Ok, or perhaps it’s about both error handling and (a particular kind of) “garbage collection”, and how these two things interact?

In any case, I agree that ensuring the termination of pengines and other kind of actors (and don’t forget the other kinds of actors!) at the proper point in time is an important topic. Part of the reason it is both important and surprisingly tricky, is that the program and the node on which we want to run the program may have different owners. In this case, who’s responsible for cleaning up the garbage in the form of stale pengines - the person who has written and is running the program, or the owner of the node? So far, as I see it, we’ve touched upon a couple of ideas:

  1. The client (i.e. the person who authored the program or the query) is responsible. As far as I can see, this would only work if the client and the owner of the node is the same person (or organisation), e.g. if you’re setting up a cluster of nodes inside a firewall and/or with proper authorisation. This is how distribution in Erlang normally works. However, in the case of Web Prolog, we want a scheme which is more open, in the sense that the Web is open.
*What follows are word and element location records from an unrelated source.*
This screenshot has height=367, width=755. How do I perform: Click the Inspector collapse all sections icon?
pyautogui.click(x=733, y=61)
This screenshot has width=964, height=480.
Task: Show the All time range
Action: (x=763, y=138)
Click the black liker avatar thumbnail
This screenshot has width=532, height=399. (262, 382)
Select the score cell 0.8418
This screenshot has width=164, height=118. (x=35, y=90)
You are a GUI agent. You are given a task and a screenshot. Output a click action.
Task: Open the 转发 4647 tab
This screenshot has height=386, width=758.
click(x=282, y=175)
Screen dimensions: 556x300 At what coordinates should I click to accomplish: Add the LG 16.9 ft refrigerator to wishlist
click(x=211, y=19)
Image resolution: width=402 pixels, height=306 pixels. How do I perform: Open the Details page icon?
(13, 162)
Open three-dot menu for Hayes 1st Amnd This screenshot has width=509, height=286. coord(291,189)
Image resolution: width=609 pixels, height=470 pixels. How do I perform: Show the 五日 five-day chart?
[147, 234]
  2. We also have the case which can be illustrated by the way SWISH works. As long as the sandbox code is fine with it, SWISH allows unauthorised clients to run any query or program on the SWISH server. So far at least, this has worked fine. If a client sends the query ?-repeat,fail to the SWISH backend, it will work, but only for a while, until (after a minute or so, depending on an owner-controlled setting) a timeout occurs, which kills the pengine running the query. And in a situation like this

    ?-member(X,[a,b]).
    X = a 
    

    if the client waits long enough (perhaps 5 minutes or so, again depending on a setting), then the pengines will be destroyed, and the second solution to the query will no longer be available.
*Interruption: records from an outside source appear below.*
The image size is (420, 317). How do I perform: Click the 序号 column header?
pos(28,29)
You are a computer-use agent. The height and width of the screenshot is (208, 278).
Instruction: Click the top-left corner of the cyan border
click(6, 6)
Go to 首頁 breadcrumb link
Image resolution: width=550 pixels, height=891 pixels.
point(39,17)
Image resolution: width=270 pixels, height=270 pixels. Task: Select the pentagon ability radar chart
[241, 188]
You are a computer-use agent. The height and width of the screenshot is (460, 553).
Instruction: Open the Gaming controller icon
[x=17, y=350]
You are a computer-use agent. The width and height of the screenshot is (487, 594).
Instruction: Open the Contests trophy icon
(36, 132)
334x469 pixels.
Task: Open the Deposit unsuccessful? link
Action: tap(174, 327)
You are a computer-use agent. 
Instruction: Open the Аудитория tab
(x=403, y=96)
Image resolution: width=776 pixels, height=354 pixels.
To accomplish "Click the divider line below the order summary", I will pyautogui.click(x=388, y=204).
    So, in this case, the client has a lot of freedom and has almost full control over the remote pengine, but the final say, when it comes to looking after resources, belongs to the owner of the node.

  1. In the case of this situation

    ?- rpc('http://ex.org', member(X,[a,b])).
    X = a 
    

    the same scheme as in 2) can be used by the owner of http://ex.org, but there may be another way which is better - the way I had in mind when I wrote this post. Here’s what I write in the Erlang’19 paper about the idea (which was first proposed by Jan Wielemaker back in 2009 or so):

    "Interestingly, it also turns out that since rpc/2-3 does not produce output or request input, it can be run over HTTP instead of over the WebSocket protocol. In our proof-of-concept implementation this is the default transport.

    To retrieve the first solution to ?-mortal(X) using HTTP, a GET request can be made with the following URI:

    http://remote.org/ask?query=mortal(X)&offset=0 
    

    Here too, responses are returned as Prolog or as Prolog variable bindings encoded as JSON. Such URIs are simple, they are meaningful, they are declarative, they can be bookmarked, and responses are cachable by intermediates.

    To ask for the second and third solution to ?-mortal(X), another GET request can be made with the same query, but setting offset to 1 this time and adding a parameter limit=2. In order to avoid recomputation of previous solutions, the actor manager keeps a pool of active pengines. For example, when the actor manager received the first request it spawned a pengine which found and returned the solution to the client. This pengine - still running - was then stored in the pool where it was indexed on the combination of the query and an integer indicating the number of solutions produced so far (i.e. 1 in this case). When a request for the second and third solution arrived, the actor manager picked a matching pooled pengine, used it to compute the solutions, and returned them to the client. Note that the second request could have come from any client, not necessarily from the one that requested the first solution. This is what makes the HTTP API stateless.

    The maximum size of the pool is determined by the node’s settings. To ensure that the load on the node is kept within limits, the oldest active pengines are terminated and removed from the pool when the maximum size is reached. This may mean that some solutions to some subsequent calls must be disposed of, but this will not hurt the general performance."

    As I wrote before, if you want to know (much!) more, have a look at section 6.3 - 6.5 in the longer manuscript. The tutorial in the PoC provides a couple of examples.

    Using this scheme, the node becomes 100% responsible for the maintenance of resources, which, in many cases, may be a good thing.